Say how many lines of the data below have the word "resolution" in them. Add nothing else.

▶ **Data in this exercise**
__________________________________________________
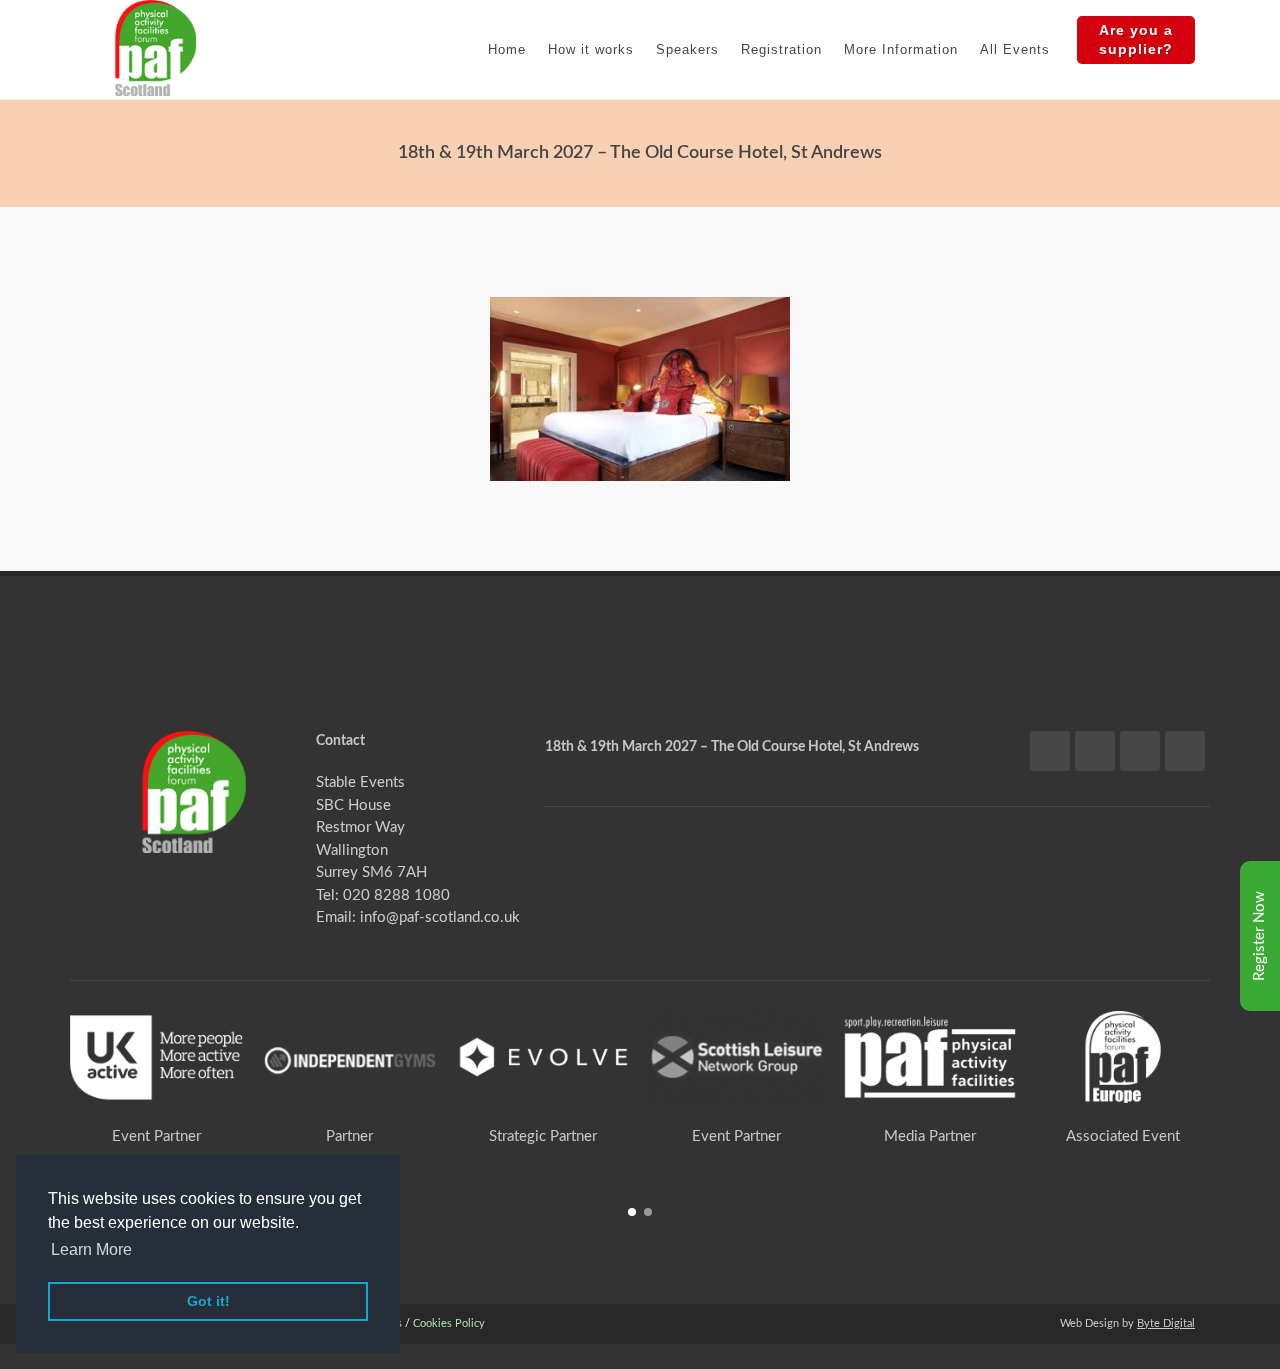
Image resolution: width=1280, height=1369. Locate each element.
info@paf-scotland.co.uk (440, 917)
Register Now (1259, 936)
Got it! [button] (208, 1301)
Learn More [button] (91, 1249)
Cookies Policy (449, 1323)
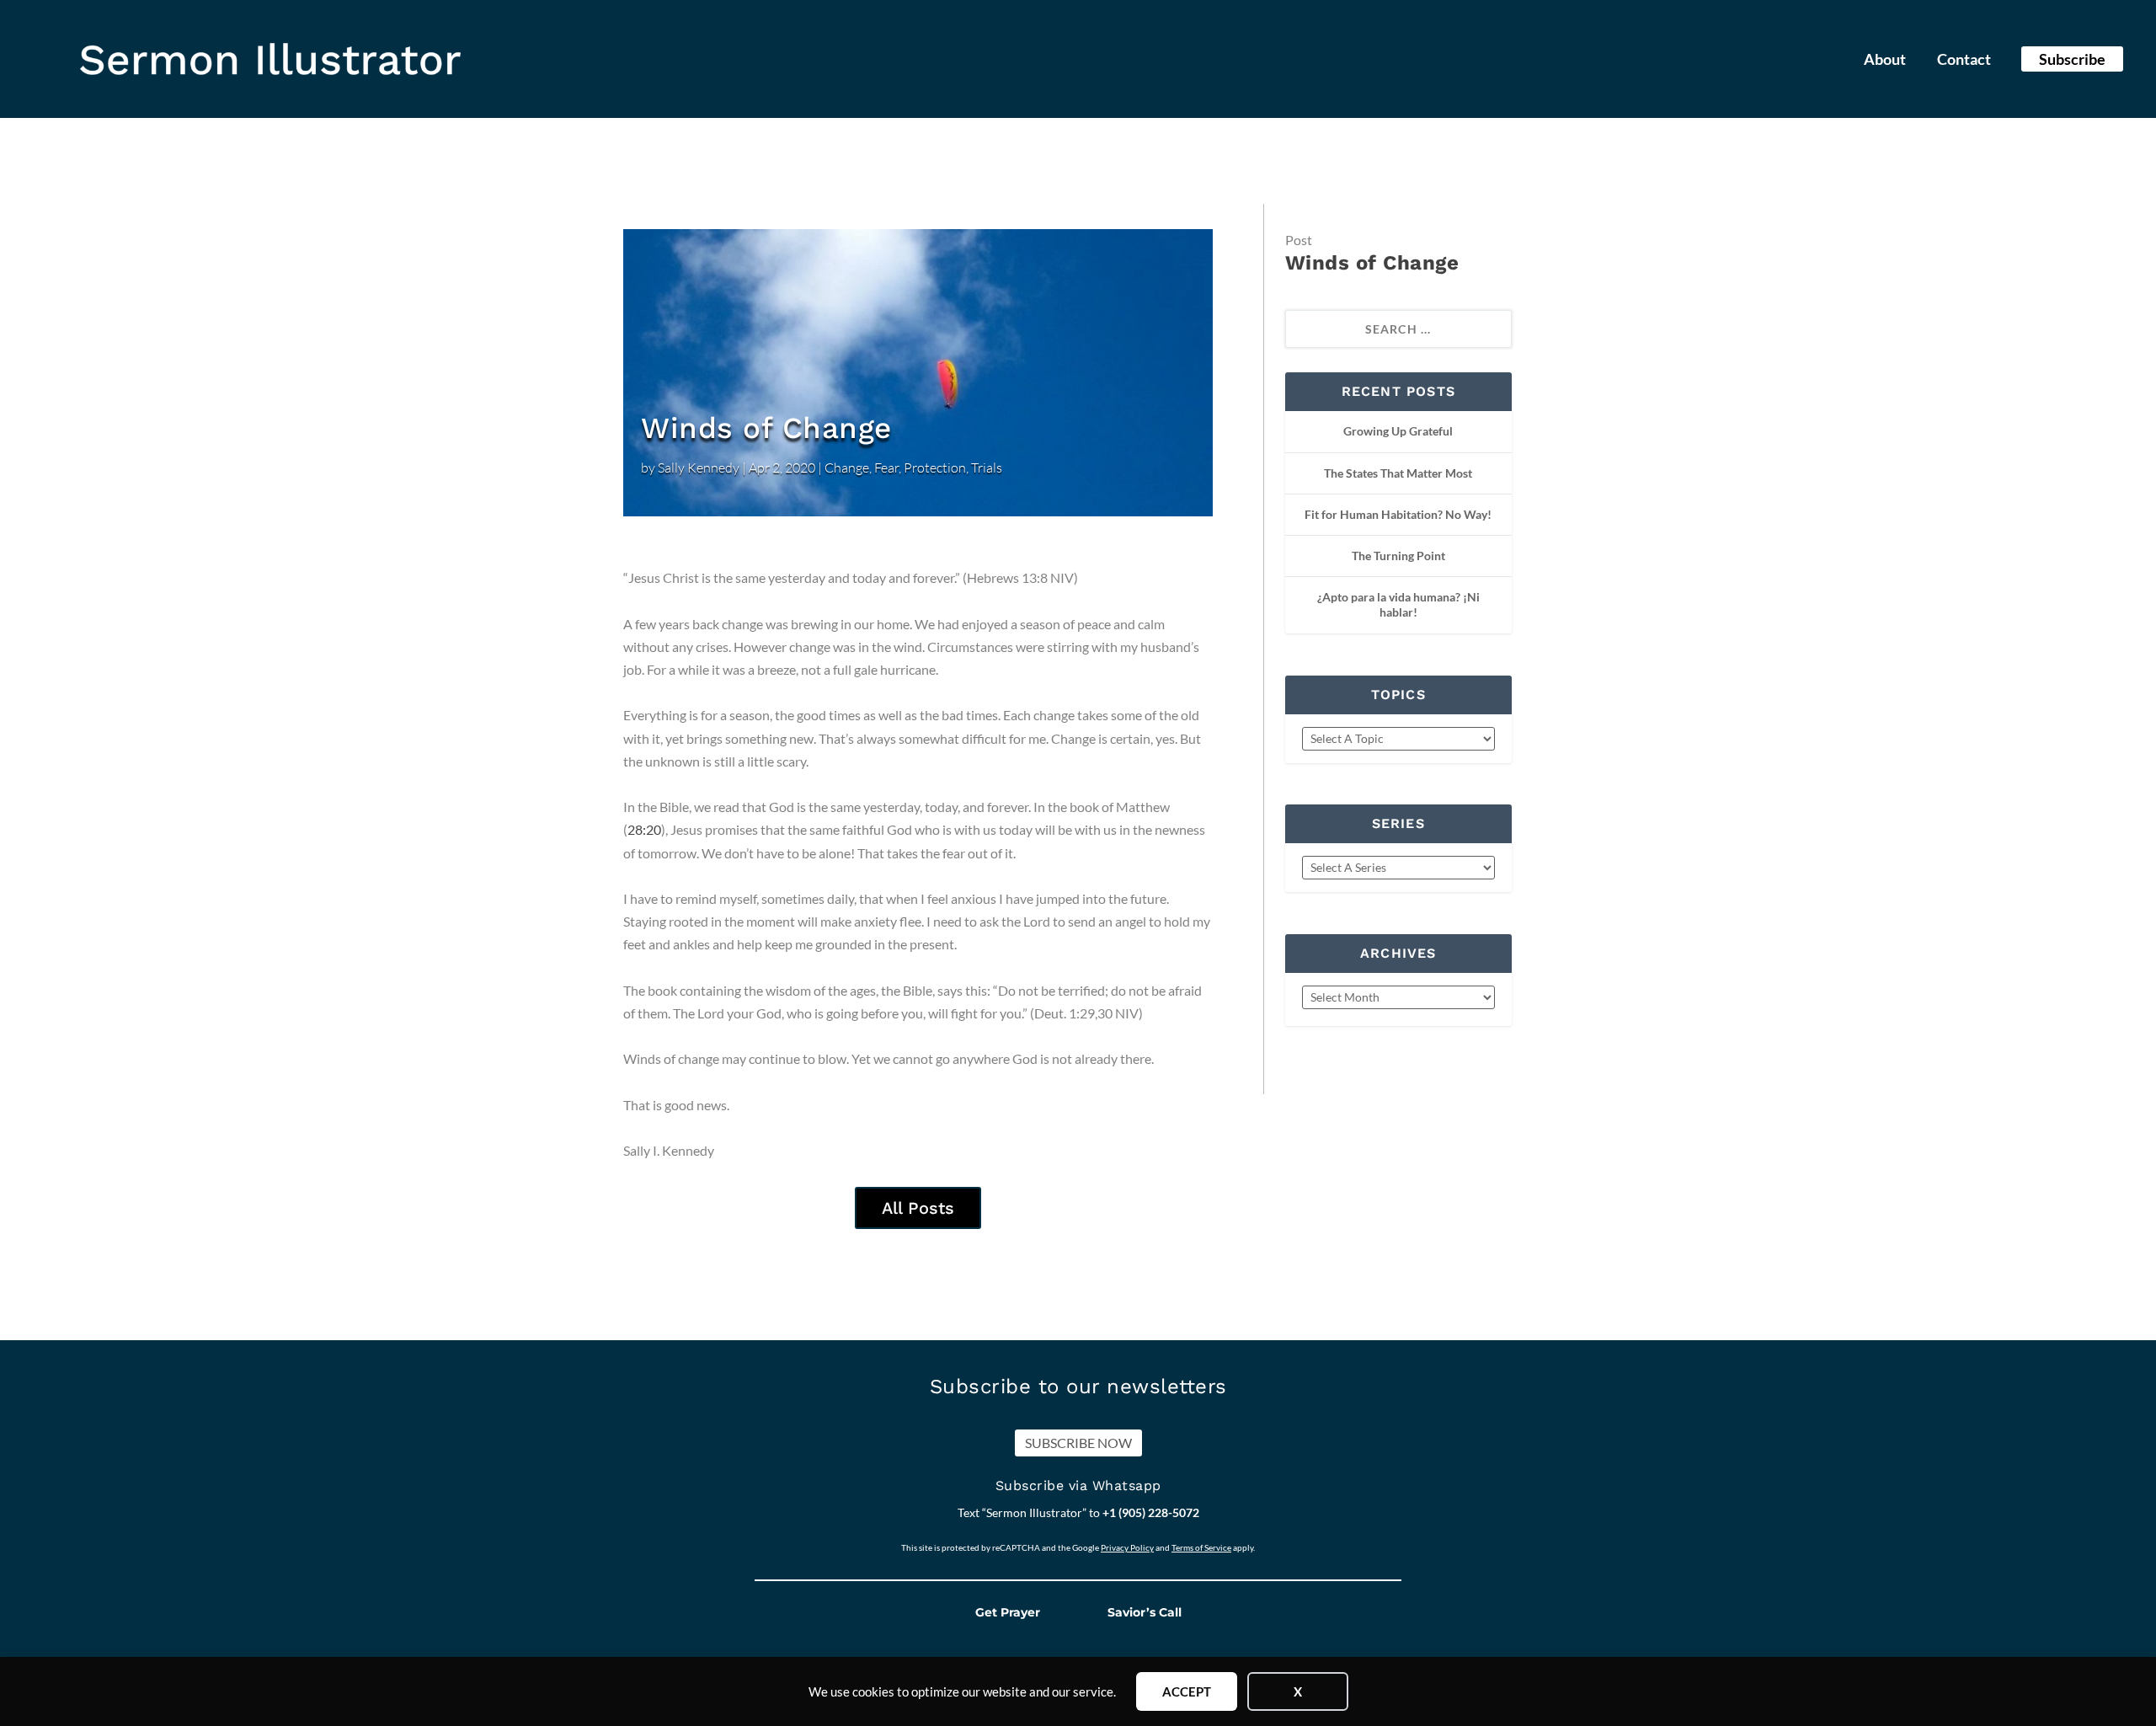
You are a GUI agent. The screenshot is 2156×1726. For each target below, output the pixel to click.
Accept (1186, 1691)
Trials (986, 467)
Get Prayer (1007, 1612)
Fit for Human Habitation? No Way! (1398, 514)
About (1885, 60)
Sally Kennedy (698, 467)
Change (847, 467)
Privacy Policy (1127, 1547)
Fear (886, 467)
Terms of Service (1201, 1547)
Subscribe (2072, 59)
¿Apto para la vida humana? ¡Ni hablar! (1398, 604)
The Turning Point (1398, 555)
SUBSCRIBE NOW (1078, 1443)
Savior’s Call (1144, 1612)
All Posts (918, 1208)
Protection (935, 467)
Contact (1964, 60)
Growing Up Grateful (1398, 431)
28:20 (644, 829)
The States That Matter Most (1398, 473)
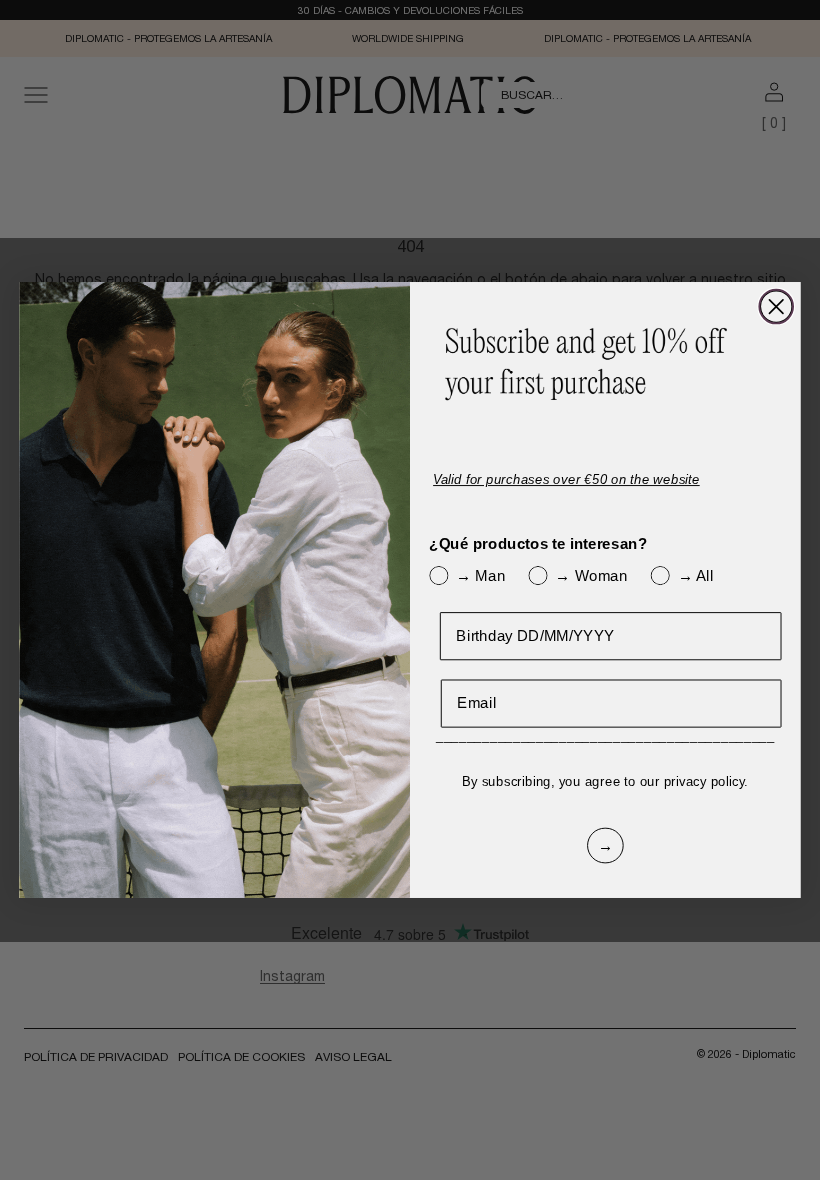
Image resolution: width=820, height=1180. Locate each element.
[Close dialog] (776, 307)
__________________________________________________
▶ **Task answer**
2